敢情,他这是在把我当靶子而练摔跤的么?
脚下一踢,门顿时打开,一路被他抱进卧室,身子却猛地被他摔倒在床上。不禁令我痛哼一声,今天自己比下雪天走路摔得还多,这力道虽不至于让自己残废,也于让自己痛上几天的了。
敢情,他这是在把我当靶子而练摔跤的么?
“你要是男人,就不要总是用暴力征服女人”我咬紧嘴唇,忍住背后阵阵绞痛,撑起似车辗过的困重身体不断地往角落移动,企图躲过这场天降的灾难。
但是已经开始奋力的扯着碍事领带的蒋泽翰,看到我徒劳的挣扎,只是给我一个警告的眼神,明摆着“吃定你”的嘴脸。
我才不在乎他是否会不会惹怒他,只知道今天看着宛如地狱修罗般的冷酷面容,我就浑身禁不住的想逃。
“对你这样的狠心女人就只有用暴力,对你温柔时你却不知好歹的奈背叛我”他帅气的一个弧度丢掉手中的领带,接着手下威震瞬间听到纽扣的掉落声,貌似他是连自己的衣服也要暴虐一下。

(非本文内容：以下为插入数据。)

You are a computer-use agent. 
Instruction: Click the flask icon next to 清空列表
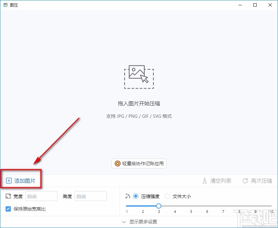tap(204, 180)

冷的我额角也沁出细密汗珠,看着向我步步紧逼让人眼球喷张的完美身材,我无心去欣赏,只是嘴角不停的打颤说道“为什么你要用这样的卑鄙方式来发泄情绪,你难道不认为,我是多么无辜的受害者么?”
希望我的惊恐和风眸凝上一层深深的水雾能够打动恶魔的冷血心肠,但是他蒋泽翰什么时候对我心慈手软过?整整一个十足的在世修罗。

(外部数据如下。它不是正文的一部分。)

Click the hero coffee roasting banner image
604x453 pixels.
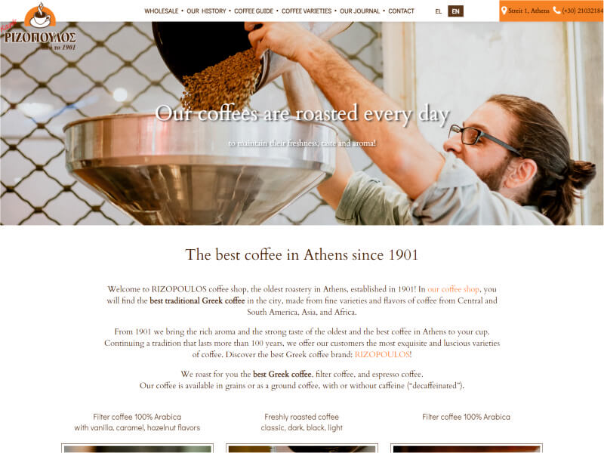click(x=302, y=123)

“无辜,失忆之后,你当然可以装的如此天真,但是这之前的发生的事情谁能给我一个救赎?我如今所作的对于你当初对我的背叛,已经算是轻的了!”
身子突然间被一道力道给推到了墙上,看着他闪现出嗜血森冷的眼眸,我的头开始抑制不住的极痛。
虽然经过一系列的对我来说“黑暗抢救”,但是至今脑袋还是昏昏沉沉的不能真正的醒来,静脉点滴进入血管还能清晰的感受那凉凉的感觉。

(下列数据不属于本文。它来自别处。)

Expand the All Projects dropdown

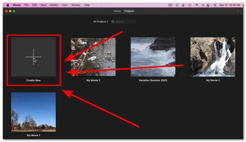(x=101, y=21)
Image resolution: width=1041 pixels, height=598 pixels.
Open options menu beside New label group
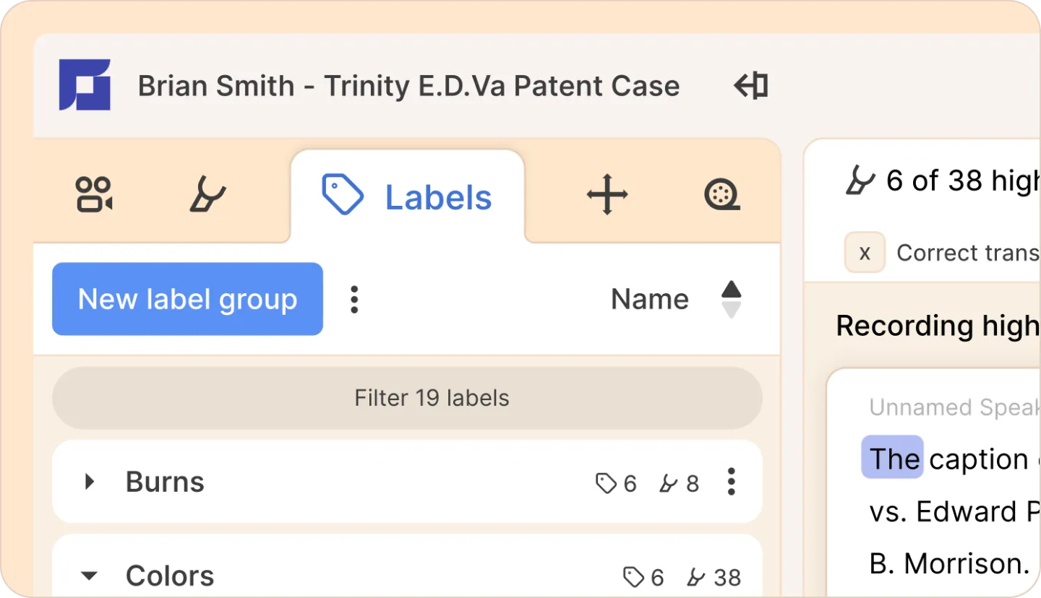coord(354,299)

努力地动动手指,但是一点力气也使不出,眼睛不能也受到大脑指令正常的睁开,这种状态就如同进入如梦魇般的难受。
奇怪的是我的意识反而是异常清醒的,比如此刻的病床的谈话声,就能声声入耳。
“难道咱这里的医疗技术连一个小小的芯片就不能取出来吗?”声音难掩的带着火药味,不知道蒋泽涵什么时候能够心平气和的说话,这样下去,早有一天会得精神分裂症!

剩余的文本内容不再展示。